→ STUDY TEXT
AMY GOODMAN: And so, if President Obama were not re-elected, and it was a Republican in office, it was President Romney, do you think it would be any more extreme?
ROBERT REICH: Oh, yes.
AMY GOODMAN: In what way?
ROBERT REICH: Are you kidding? Well, I mean, look at-
AMY GOODMAN: Because the people on the outside, who you say got demobilized when President Obama was elected, and perhaps when President Clinton was elected, would be far more mobilized, because they would not expect to have a friend in the White House.
ROBERT REICH: Well, but the cost of a Romney White House, in terms of everything we believe. I mean, he has embraced Paul Ryan's budget. He says it's a marvelous budget, which means that we not only get a larger military and we not only get huge cuts in domestic discretionary, including education and Medicare, Medicaid, every safety net, every public investment, but we also at the same time get huge tax cuts for the very rich. We put the economy and our society on a track back to pre-New Deal. And think of the Supreme Court openings that are going to occur. I mean, I-you know, the most elderly judges-justices who are there have been appointed-were appointed by Democrats.
Now, I think the cost of a Romney administration is so huge, even if it would generate more public outrage, that I would say, let's all get behind Obama for a second term; let's make sure, to the extent possible, we have a Democratic Congress; but let's understand that that's just the beginning of our task. We've got to make them move in a progressive direction. It's just like 1936, when Franklin D. Roosevelt was running for re-election and somebody said to him, "Mr. President, if you're re-elected, I want you to do this and this and this and this." And he said, "Ma'am, I want to do all these things, but if I am re-elected, you must make me do them." You see, democracy-you know this. I mean, this is what Democracy Now! is all about. Democracy is a practice. It's a living form of ongoing citizen engagement. And we cannot allow ourselves to be lulled into either complacency or cynicism. Cynicism is the worst form of cop out, because-
AMY GOODMAN: You were on the inside as secretary of labor. What did you feel was the most effective way for people on the outside to have an effect? As you said, you walked through the streets on the day that welfare reform is going to be signed, and you look and you see that no one is around. What makes the difference? And talk of today, about Occupy, as well.

→ WORK TASK
From the interview transcript, list each area Robert Reich names as facing huge cuts under Paul Ryan's budget.

→ RECORD EXTRACTS

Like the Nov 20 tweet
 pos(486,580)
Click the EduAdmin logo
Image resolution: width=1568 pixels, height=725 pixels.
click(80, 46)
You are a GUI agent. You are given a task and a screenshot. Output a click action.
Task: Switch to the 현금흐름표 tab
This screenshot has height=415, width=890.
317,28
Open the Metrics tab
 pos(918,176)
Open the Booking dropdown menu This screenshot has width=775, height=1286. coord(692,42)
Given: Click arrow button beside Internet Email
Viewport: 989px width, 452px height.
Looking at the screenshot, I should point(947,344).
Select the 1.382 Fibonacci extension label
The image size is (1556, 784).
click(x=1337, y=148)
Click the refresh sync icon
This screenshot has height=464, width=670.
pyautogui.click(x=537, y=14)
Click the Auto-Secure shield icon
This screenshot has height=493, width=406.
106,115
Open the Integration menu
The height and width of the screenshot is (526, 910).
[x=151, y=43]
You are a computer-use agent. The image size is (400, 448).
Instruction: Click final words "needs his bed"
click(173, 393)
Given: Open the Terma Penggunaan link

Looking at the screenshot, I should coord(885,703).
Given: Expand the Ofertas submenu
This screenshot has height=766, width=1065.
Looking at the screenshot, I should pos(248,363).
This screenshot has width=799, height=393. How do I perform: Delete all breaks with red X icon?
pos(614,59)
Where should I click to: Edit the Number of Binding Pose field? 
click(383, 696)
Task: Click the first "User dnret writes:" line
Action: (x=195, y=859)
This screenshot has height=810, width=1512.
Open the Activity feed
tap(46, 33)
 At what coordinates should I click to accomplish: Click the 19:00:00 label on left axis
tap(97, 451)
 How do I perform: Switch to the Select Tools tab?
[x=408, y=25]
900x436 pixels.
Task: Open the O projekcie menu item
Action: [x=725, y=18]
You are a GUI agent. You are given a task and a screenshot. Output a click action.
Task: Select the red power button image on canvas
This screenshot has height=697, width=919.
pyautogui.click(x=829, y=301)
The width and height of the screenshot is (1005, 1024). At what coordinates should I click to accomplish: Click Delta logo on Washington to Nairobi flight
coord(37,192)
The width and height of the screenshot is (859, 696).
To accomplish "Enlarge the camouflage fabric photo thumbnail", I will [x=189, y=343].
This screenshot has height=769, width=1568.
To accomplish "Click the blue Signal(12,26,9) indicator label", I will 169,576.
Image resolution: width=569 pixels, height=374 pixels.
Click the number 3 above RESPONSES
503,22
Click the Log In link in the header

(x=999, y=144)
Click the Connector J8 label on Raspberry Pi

→ RESULT
Education, Medicare, Medicaid, every safety net, and every public investment.